Любовь и бессмертие | страница 132
– Стефан, милый…
– Не старуха, Хабиба, я сам выбрал свою судьбу – любить тебя, женщину другого мужчины. Пойдём, собак домой загоним и ещё погуляем. Хочешь?
Гуляли мы молча. Снег повалил гуще, создавая вокруг непроницаемую пелену. Мир погрузился в тишину, даже звук шагов пропал. Остался только шорох трущейся при движении ткани наших курток. Остановись мы, и звук вовсе исчезнет из этого мира.
– Стефан, очнись, – я потрясла его за руку, – мы попали в снежный мир! В этом мире ничего и никого нет, есть только снег. И ещё Тишина. Послушай Холодную Великую Тишину, Стефан. Она сулит покой уставшей душе, покой и забвение. – Я остановилась. – Ты хочешь забыть свою жизнь, Стефан? Всё – горе и неудачи, несвершившиеся мечты, обман иллюзий, радость познания, смешные только для тебя глупости, счастье достижения и обладания, встречи и расставания, любовь…
Он молчал. Я не видела выражения его глаз, день неизбежно угасал и, несмотря на снежную белизну вокруг, на лице Стефана уже появились тени. Он молчал.
– Стефан, всё, что было и есть в нашей жизни, это и есть судьба. Я – твоя судьба, Стефан, и Даша, и Анюта, и Ромка, и Джамила. Все мы – твоя судьба, Стефан, так же, как и ты – наша.
– Нет.
– Что, нет?
– Я не хочу забыть тебя. Джамилу. Детей.
– Но меня нет в твоей судьбе без Сергея, как ты не понимаешь?
– Ты вернёшься к Сергею.
Я вздохнула и отвернулась.
– Я не знаю, – устало ответила я, – скорее нет, чем да.
– Я не спрашиваю, я знаю. Я и Кате так сказал: «Пройдёт время, ты вернёшься к нему».
«Пройдёт время… но время ничего не изменит. Я бы уже сейчас вернулась к Сергею, я бы и вовсе с ним не расставалась, но простивши раз, я, как тот самый крот, вынуждена буду стать слепой к факту его связей в последующем».
– Сергей перед отъездом меня предупредил, без эмоций, просто констатировал: «Не надейся.

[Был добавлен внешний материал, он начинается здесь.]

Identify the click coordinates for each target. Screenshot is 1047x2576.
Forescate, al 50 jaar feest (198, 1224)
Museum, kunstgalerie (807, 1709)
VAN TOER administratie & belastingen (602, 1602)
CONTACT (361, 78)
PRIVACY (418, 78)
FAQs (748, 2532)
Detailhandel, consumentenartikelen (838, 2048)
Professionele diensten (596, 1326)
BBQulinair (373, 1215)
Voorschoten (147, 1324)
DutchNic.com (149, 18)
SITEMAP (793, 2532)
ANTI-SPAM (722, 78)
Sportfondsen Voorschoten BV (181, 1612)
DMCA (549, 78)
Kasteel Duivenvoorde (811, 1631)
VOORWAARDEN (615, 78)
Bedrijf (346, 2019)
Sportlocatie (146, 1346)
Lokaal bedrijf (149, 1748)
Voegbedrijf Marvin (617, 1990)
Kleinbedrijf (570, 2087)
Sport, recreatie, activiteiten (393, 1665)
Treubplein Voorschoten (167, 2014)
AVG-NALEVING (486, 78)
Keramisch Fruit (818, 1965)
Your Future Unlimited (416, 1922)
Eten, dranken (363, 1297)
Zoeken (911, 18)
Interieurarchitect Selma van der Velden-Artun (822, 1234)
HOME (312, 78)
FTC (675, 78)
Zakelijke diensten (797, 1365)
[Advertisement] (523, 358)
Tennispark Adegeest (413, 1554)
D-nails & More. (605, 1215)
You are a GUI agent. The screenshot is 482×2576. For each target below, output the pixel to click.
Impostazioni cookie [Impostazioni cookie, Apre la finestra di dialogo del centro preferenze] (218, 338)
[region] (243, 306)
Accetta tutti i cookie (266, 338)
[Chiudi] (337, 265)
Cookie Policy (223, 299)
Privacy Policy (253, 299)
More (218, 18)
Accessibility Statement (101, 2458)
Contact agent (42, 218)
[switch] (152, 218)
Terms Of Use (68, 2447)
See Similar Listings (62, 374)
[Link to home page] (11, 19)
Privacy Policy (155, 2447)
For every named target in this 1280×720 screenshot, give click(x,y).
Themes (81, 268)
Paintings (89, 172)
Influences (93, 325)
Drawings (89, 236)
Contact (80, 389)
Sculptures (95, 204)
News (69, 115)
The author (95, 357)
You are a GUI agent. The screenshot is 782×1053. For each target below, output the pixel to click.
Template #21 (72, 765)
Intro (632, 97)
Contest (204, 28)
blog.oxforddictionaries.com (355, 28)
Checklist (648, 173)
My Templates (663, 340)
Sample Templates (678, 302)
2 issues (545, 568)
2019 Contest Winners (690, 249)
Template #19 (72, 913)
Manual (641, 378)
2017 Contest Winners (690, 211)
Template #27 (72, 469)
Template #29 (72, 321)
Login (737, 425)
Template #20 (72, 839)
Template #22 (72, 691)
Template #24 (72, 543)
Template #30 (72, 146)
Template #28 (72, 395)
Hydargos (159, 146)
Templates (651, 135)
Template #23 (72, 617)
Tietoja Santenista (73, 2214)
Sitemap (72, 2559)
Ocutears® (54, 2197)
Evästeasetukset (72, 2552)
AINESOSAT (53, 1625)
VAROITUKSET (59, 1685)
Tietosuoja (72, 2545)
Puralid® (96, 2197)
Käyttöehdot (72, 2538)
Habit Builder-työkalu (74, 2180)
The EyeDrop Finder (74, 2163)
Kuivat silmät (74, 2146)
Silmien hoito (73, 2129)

Она моя».
Мне стало зябко, я передёрнула плечами и попросила:
– Пойдём домой, Стефан.
– Замёрзла?
Он подхватил меня на руки и, желая согреть дыханием, уткнулся носом между щекой и, неплотно прилегающим к голове, капюшоном куртки. Я засмеялась.
– Стефан! Мокро! У тебя на щетине снег, и он тает!
Он отстранился и посмотрел на мой рот. Я торопливо добавила:
– Пожалуйста, пойдём домой.
Просохшие и весёлые собаки встретили нас в холле и радовались так, будто расстались мы давным-давно. В холл выглянула и Маша, сурово взглянула на меня и обратилась к Стефану:
– Там Дашка, – она неопределённо кивнула головой себе за спину, – наелась чего-то, пьяная, рвёт её.